19 October 2007

Gender and text, gender and speech

For some crazy reason I decided a while ago that I wanted to learn Japanese. Essentially, I wanted to learn a language as unlike English as I could find. So I did some summer intensive thing before college (that amounted to a year of class) and then continued taking class for all three years of undergrad. At the end, I could get by passably for most conversation topics (business, politics, current events, etc.) other than research stuff (at some point I learned how to say NLP, but I don't remember anymore...I wonder if en-eru-pi would be understood...). During the whole time we were required to meet weekly with conversation partners so as to practice our speaking skills.

For the first "semester" during the summer, I had a male professor. For all remaining seven semesters, my profs were female. With the exception of one conversation partner (who was from Hokkaido and spoke quicky with a strong accent and who was quickly replaced by someone who I could understand a bit more), all of my conversation partners were female.

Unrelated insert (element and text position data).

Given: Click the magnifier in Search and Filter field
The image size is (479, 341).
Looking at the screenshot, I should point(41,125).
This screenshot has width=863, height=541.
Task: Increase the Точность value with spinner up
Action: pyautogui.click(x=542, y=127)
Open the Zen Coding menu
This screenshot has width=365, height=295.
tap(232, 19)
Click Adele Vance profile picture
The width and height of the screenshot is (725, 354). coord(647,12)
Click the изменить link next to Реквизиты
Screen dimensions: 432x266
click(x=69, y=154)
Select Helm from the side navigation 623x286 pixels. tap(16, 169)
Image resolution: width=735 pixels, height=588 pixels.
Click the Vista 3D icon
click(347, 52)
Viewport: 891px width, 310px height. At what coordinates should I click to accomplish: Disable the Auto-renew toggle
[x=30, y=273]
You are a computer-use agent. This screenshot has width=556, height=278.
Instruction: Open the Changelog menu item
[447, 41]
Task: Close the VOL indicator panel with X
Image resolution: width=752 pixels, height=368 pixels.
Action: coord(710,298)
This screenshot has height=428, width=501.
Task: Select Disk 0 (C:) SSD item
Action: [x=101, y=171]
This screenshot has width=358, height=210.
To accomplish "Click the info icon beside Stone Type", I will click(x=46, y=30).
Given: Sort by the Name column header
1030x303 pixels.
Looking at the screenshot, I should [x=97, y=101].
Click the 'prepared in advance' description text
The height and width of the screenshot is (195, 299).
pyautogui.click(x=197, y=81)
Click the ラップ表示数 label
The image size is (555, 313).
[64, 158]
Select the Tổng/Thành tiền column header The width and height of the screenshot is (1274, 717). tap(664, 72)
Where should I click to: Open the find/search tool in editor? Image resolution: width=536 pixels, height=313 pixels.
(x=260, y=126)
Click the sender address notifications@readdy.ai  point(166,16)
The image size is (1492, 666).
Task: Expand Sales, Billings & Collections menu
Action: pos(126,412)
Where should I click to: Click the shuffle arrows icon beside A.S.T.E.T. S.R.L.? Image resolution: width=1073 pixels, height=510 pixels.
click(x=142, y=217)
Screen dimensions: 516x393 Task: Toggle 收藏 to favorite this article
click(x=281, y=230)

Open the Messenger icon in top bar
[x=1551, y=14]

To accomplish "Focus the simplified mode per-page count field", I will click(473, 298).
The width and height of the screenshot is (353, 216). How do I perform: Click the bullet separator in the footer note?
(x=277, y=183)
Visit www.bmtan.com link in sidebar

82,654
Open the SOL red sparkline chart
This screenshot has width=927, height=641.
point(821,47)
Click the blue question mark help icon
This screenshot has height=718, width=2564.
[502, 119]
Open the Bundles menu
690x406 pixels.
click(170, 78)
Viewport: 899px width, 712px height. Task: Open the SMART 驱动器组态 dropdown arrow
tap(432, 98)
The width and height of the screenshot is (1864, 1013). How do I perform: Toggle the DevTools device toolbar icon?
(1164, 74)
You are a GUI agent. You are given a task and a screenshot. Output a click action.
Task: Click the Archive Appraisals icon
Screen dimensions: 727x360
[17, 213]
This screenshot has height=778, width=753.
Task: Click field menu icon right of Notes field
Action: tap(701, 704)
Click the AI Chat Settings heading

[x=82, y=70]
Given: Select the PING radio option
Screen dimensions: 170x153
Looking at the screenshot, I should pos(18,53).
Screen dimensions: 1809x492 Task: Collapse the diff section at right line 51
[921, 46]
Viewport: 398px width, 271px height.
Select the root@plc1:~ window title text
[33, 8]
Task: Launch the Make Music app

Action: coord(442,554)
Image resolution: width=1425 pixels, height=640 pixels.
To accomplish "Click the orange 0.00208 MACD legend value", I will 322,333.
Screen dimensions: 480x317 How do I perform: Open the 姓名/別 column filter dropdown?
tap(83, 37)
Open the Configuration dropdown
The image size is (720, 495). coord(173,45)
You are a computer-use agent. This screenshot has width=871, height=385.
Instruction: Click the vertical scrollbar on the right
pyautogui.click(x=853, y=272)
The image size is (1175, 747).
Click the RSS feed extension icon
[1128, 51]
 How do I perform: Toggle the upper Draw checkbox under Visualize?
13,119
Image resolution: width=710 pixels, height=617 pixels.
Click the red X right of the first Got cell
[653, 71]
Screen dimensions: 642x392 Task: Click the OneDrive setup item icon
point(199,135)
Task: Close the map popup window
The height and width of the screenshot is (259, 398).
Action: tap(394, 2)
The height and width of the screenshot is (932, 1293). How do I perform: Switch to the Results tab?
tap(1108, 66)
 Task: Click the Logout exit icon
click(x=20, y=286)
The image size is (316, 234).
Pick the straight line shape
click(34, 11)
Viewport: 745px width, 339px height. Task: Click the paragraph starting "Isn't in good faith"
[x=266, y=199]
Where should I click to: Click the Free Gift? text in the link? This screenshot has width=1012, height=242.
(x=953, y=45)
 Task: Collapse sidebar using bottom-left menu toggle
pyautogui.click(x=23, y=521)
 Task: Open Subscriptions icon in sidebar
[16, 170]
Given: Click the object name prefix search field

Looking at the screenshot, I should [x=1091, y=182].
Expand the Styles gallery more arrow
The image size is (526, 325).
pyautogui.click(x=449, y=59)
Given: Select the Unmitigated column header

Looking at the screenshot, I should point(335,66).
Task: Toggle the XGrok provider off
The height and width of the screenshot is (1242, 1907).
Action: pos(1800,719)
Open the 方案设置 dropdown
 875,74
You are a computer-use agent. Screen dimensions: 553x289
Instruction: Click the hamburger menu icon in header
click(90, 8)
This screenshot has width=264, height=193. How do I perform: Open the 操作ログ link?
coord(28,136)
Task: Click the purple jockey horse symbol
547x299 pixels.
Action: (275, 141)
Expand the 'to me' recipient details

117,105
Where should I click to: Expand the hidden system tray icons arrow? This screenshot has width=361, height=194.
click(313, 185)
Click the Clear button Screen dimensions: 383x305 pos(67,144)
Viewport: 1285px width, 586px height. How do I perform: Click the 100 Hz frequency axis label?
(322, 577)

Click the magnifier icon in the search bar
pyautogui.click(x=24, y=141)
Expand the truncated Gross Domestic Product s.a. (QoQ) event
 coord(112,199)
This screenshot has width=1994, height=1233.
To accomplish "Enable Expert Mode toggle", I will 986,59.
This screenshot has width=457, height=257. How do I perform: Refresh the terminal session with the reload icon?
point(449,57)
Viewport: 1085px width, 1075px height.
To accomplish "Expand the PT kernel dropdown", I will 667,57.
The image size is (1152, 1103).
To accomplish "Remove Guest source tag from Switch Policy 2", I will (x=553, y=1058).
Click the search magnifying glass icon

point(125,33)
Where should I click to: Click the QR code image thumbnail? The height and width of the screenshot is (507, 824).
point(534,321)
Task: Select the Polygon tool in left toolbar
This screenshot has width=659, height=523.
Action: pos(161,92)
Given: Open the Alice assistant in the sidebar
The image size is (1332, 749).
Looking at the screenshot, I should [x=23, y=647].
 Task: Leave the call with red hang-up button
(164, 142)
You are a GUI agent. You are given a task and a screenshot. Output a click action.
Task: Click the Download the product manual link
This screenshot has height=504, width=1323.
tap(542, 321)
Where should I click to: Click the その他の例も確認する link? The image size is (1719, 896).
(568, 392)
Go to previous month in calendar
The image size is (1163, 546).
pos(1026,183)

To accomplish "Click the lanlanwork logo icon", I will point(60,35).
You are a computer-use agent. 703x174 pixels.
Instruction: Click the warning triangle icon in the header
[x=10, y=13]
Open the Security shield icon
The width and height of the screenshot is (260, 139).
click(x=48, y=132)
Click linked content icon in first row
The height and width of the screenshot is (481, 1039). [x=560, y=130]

At the end of my four years, I was speaking to a frien (who was neither a conversation partner nor a prof) in Japanese and after about three turns of conversation, he says to me (roughly): "you talk like a girl."

Based on the set up of this post, you may have seen that coming. But the thing that is most interesting is that Japanese is not one of those languages where the speaker's gender is encoded in (eg.) verb morphology. In fact, as best I could tell at that point, the only thing that I did that was effeminate was to use too many sentence ending particles that were more commonly used by women (-ka-na, I think, was one, but it's been too long now to really remember). The guy who said this to me was a close enough friend that I tried to figure out what it was about my speech that made him assess that I talk like a girl. The sentence particle thing was part of it, but he said that there was also something else that he couldn't really figure out; he was hypothesizing it was something to do with emphasis patterns.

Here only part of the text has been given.